START TASK DATA

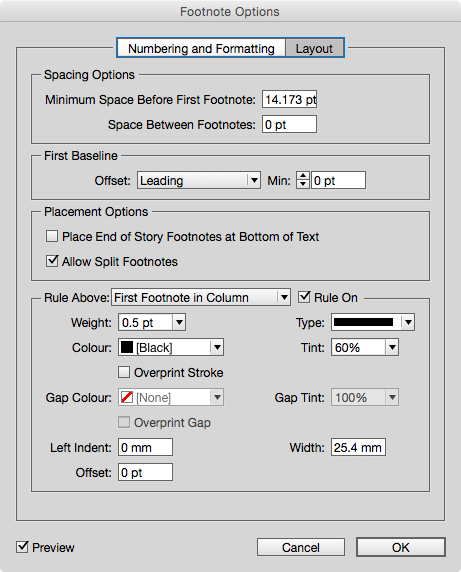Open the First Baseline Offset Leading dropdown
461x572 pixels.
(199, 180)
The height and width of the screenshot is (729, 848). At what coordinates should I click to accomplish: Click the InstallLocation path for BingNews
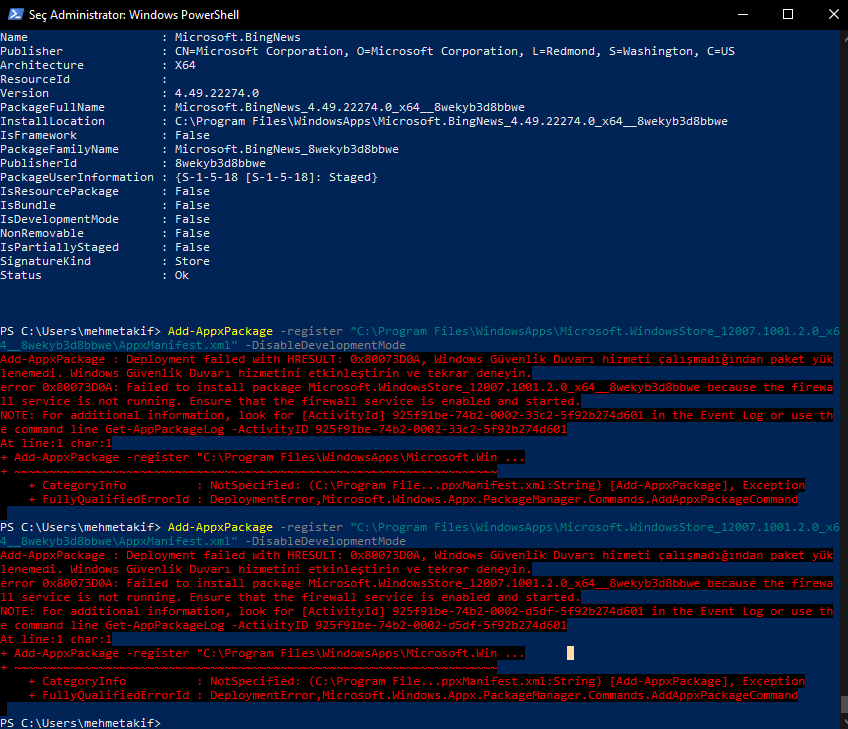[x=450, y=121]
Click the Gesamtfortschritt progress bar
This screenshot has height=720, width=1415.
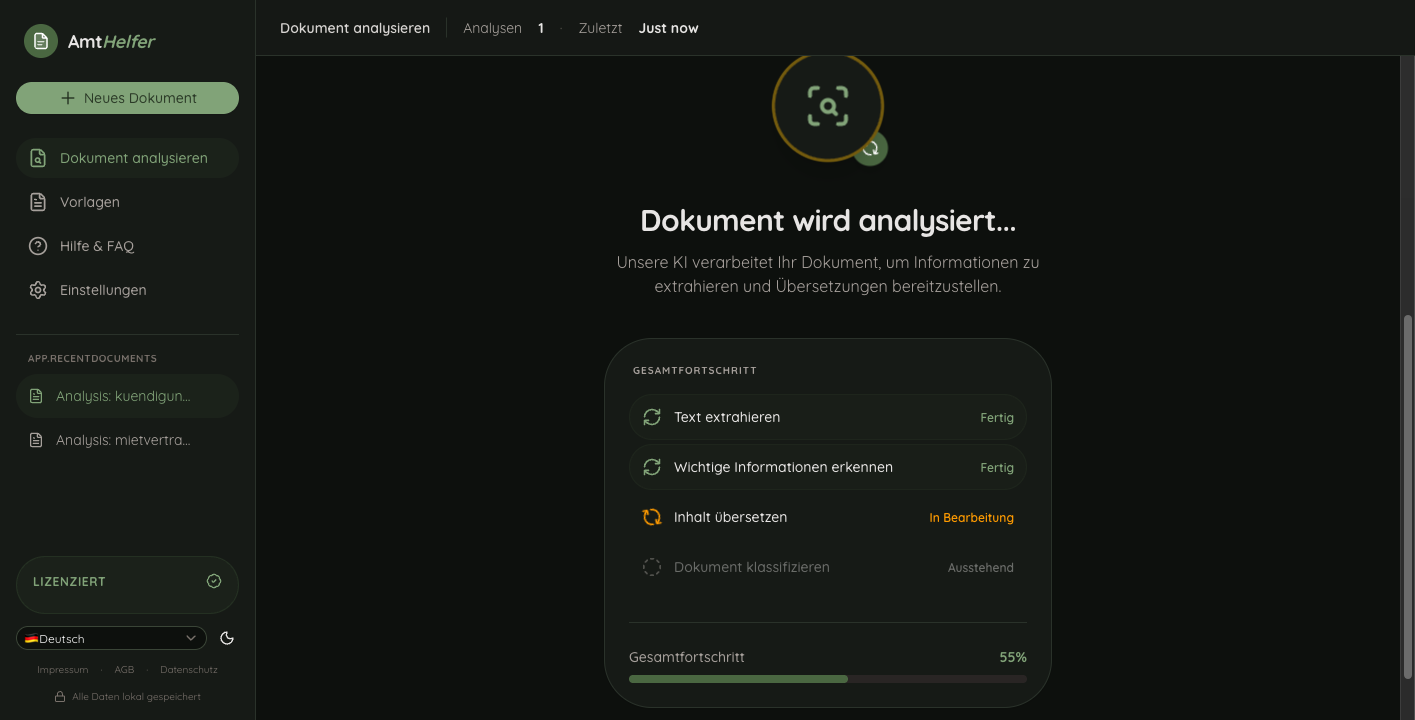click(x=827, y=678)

END TASK DATA
START TASK DATA

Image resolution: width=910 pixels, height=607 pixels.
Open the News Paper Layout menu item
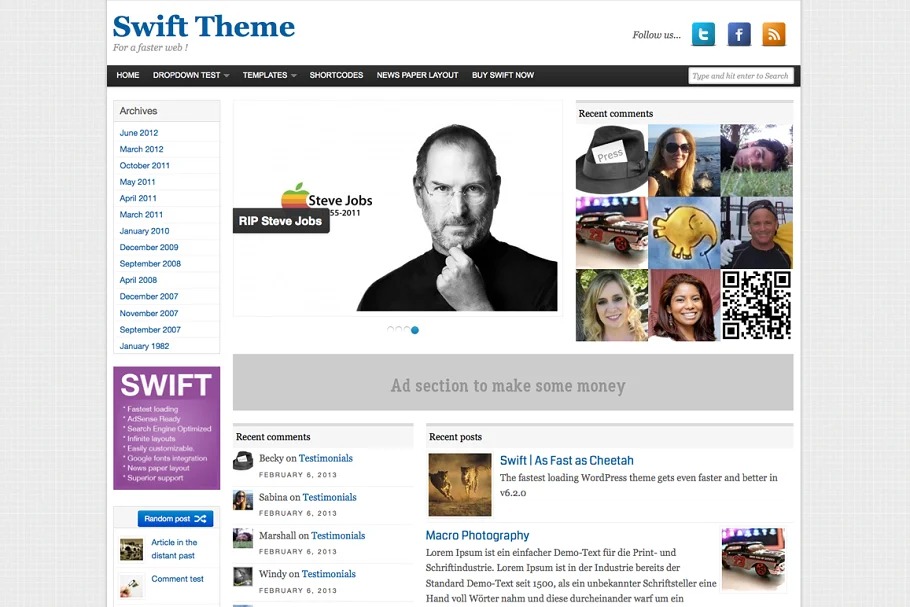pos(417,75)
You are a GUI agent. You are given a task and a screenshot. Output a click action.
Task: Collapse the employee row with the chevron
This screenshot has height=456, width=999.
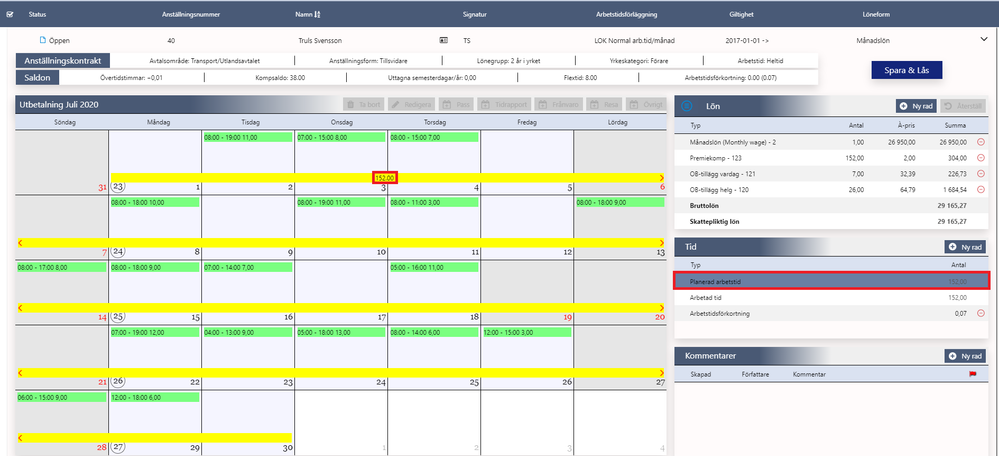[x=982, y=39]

END TASK DATA

WORK TO COMPLETE ▸ The lines to reproduce run from the one above containing "Image resolution: width=910" through the one containing "Task: Collapse the". Copy them exactly and leave out all pictures.

RESULT OF THIS TASK ▸
Image resolution: width=910 pixels, height=607 pixels.
Open the News Paper Layout menu item
pos(417,75)
You are a GUI agent. You are given a task and a screenshot. Output a click action.
Task: Collapse the employee row with the chevron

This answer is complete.